WORK TO BE COMPLETED.
Each line below must be printed again exactly.

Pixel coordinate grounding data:
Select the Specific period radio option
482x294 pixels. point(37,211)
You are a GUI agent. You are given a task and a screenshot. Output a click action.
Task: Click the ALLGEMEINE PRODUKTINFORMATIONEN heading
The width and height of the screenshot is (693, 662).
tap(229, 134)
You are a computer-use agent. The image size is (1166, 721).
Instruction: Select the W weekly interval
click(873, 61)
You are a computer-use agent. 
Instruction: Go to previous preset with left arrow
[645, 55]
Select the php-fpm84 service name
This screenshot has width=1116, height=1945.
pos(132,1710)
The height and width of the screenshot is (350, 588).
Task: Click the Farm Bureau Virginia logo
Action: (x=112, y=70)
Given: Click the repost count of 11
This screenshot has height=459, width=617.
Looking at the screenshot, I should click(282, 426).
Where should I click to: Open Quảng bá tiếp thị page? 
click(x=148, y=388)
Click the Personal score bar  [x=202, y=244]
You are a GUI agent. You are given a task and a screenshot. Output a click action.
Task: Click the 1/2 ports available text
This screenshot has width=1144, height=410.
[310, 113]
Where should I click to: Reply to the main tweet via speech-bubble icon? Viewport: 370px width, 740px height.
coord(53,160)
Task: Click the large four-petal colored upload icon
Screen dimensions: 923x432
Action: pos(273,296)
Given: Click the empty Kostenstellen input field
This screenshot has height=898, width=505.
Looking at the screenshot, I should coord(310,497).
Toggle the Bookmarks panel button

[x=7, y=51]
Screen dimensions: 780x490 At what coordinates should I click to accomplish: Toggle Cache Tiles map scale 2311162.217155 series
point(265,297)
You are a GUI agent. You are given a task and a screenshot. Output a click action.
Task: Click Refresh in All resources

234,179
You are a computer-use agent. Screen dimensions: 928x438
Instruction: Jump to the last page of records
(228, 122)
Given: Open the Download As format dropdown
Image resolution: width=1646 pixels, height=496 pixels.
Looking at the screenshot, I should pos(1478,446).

TASK OUTPUT.
Select the Specific period radio option
482x294 pixels. point(37,211)
You are a GUI agent. You are given a task and a screenshot. Output a click action.
Task: Click the ALLGEMEINE PRODUKTINFORMATIONEN heading
The width and height of the screenshot is (693, 662).
tap(229, 134)
You are a computer-use agent. The image size is (1166, 721).
Instruction: Select the W weekly interval
click(873, 61)
You are a computer-use agent. 
Instruction: Go to previous preset with left arrow
[645, 55]
Select the php-fpm84 service name
This screenshot has width=1116, height=1945.
pos(132,1710)
The height and width of the screenshot is (350, 588).
Task: Click the Farm Bureau Virginia logo
Action: (x=112, y=70)
Given: Click the repost count of 11
This screenshot has height=459, width=617.
Looking at the screenshot, I should click(282, 426).
Where should I click to: Open Quảng bá tiếp thị page? 
click(x=148, y=388)
Click the Personal score bar  [x=202, y=244]
You are a GUI agent. You are given a task and a screenshot. Output a click action.
Task: Click the 1/2 ports available text
This screenshot has width=1144, height=410.
[310, 113]
Where should I click to: Reply to the main tweet via speech-bubble icon? Viewport: 370px width, 740px height.
coord(53,160)
Task: Click the large four-petal colored upload icon
Screen dimensions: 923x432
Action: pos(273,296)
Given: Click the empty Kostenstellen input field
This screenshot has height=898, width=505.
Looking at the screenshot, I should coord(310,497).
Toggle the Bookmarks panel button

[x=7, y=51]
Screen dimensions: 780x490 At what coordinates should I click to accomplish: Toggle Cache Tiles map scale 2311162.217155 series
point(265,297)
You are a GUI agent. You are given a task and a screenshot. Output a click action.
Task: Click Refresh in All resources

234,179
You are a computer-use agent. Screen dimensions: 928x438
Instruction: Jump to the last page of records
(228, 122)
Given: Open the Download As format dropdown
Image resolution: width=1646 pixels, height=496 pixels.
Looking at the screenshot, I should pos(1478,446).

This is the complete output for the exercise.